Every now and then I browse scientific journals, just for the fun of it. I know, I know! I need to get out more! Nevertheless, from time to time, this browsing produces some interesting thought processes. There was an article recently published in Scientific American, which noticed that clever people tend to worry more than people who are not clever: not necessarily dull, stupid or foolish, just not so clever.
I suppose that the results of the study, which, by the way was originally published in a journal called Intelligence, need to be viewed with a little caution. However, there appears to be a correlation between intelligence and a propensity, amongst other things, to worry about stuff. It’s not cause and effect, you understand; it isn’t suggested that you worry because you are clever. No, it’s just that you seem to worry more if you are clever.
On the one hand, I imagine it makes sense. The more curious you are, the more you want to know and the more you end up knowing. I’m not sure how closely curiosity and knowledge acquisition are related to intelligence, but I reckon there’s a connection there somewhere. So people who are curious and find out more must have more to worry about. It makes sense, at least to me. It explains why student doctors are often a little hypochondriacal and why they self-diagnose as they learn more about a whole host of maladies.
On the other hand, it appears daft. Surely clever people would be able to rationalise away their concerns and worries, if they have them? If a bright person is anxious, wouldn’t you think that they should be able to think things through and trace the source of the anxiety and even find a solution for it?
In any event, it seems that there is a relationship between worry and intelligence. A corollary of the relationship must be that stupid people don’t worry so much, surely? This explains a lot. Dull-witted, dozy and daft someone might be, but often they are unconcerned about things. The smiling, smooth-faced village idiot image comes to my mind at this point.

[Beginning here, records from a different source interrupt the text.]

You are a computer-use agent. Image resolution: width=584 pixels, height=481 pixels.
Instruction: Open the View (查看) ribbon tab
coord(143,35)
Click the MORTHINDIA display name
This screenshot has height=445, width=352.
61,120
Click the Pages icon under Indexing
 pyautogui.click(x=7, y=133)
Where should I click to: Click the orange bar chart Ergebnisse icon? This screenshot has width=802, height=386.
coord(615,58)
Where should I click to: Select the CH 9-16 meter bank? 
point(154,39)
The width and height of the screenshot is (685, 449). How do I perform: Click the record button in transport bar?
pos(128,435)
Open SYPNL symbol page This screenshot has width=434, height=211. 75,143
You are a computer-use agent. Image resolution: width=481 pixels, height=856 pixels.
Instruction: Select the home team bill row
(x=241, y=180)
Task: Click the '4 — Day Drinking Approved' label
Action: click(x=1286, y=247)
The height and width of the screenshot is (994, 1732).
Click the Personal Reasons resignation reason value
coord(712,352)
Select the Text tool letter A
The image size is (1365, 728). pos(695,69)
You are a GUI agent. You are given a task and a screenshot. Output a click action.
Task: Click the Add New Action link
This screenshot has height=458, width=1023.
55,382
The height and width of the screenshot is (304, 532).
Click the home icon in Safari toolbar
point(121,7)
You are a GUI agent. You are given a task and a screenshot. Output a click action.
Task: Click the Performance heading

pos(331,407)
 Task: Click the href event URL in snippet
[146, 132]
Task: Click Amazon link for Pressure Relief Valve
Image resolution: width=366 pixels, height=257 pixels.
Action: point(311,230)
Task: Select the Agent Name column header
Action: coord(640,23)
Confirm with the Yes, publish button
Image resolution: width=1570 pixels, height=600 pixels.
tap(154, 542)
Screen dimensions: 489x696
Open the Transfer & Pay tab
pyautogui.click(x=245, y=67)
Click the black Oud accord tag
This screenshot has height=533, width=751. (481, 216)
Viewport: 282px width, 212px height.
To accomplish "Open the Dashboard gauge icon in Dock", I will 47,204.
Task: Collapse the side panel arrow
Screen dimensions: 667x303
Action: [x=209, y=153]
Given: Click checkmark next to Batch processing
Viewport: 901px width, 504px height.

We have all used expressions like ‘a sandwich short of a picnic’, or ‘not the full shilling’. We have spent time with someone, only to conclude that they are ‘not the sharpest tool in the box’. However, and this is the thing: these people are genuinely blithely unworried about things. As they paddle through life, probably with only one oar in the water, the issues of the moment fail to wrinkle their brows or ignite passion within them.
Not for them deep concerns about religion or politics. Brexit concerns them not. Getting irritated with Trumpian (is that not a word yet?) idiocy is absent from their daily lives. Hot under the collar is not a displayed behaviour. Deep discussions regarding the issues around the rights of the unborn child remain unexpressed. Not for them the fingernail-biting of tense Agatha Christie thrillers, as they simply do not follow the story, with all its twists and turns. Hence the expression, ‘they’ve lost the plot’.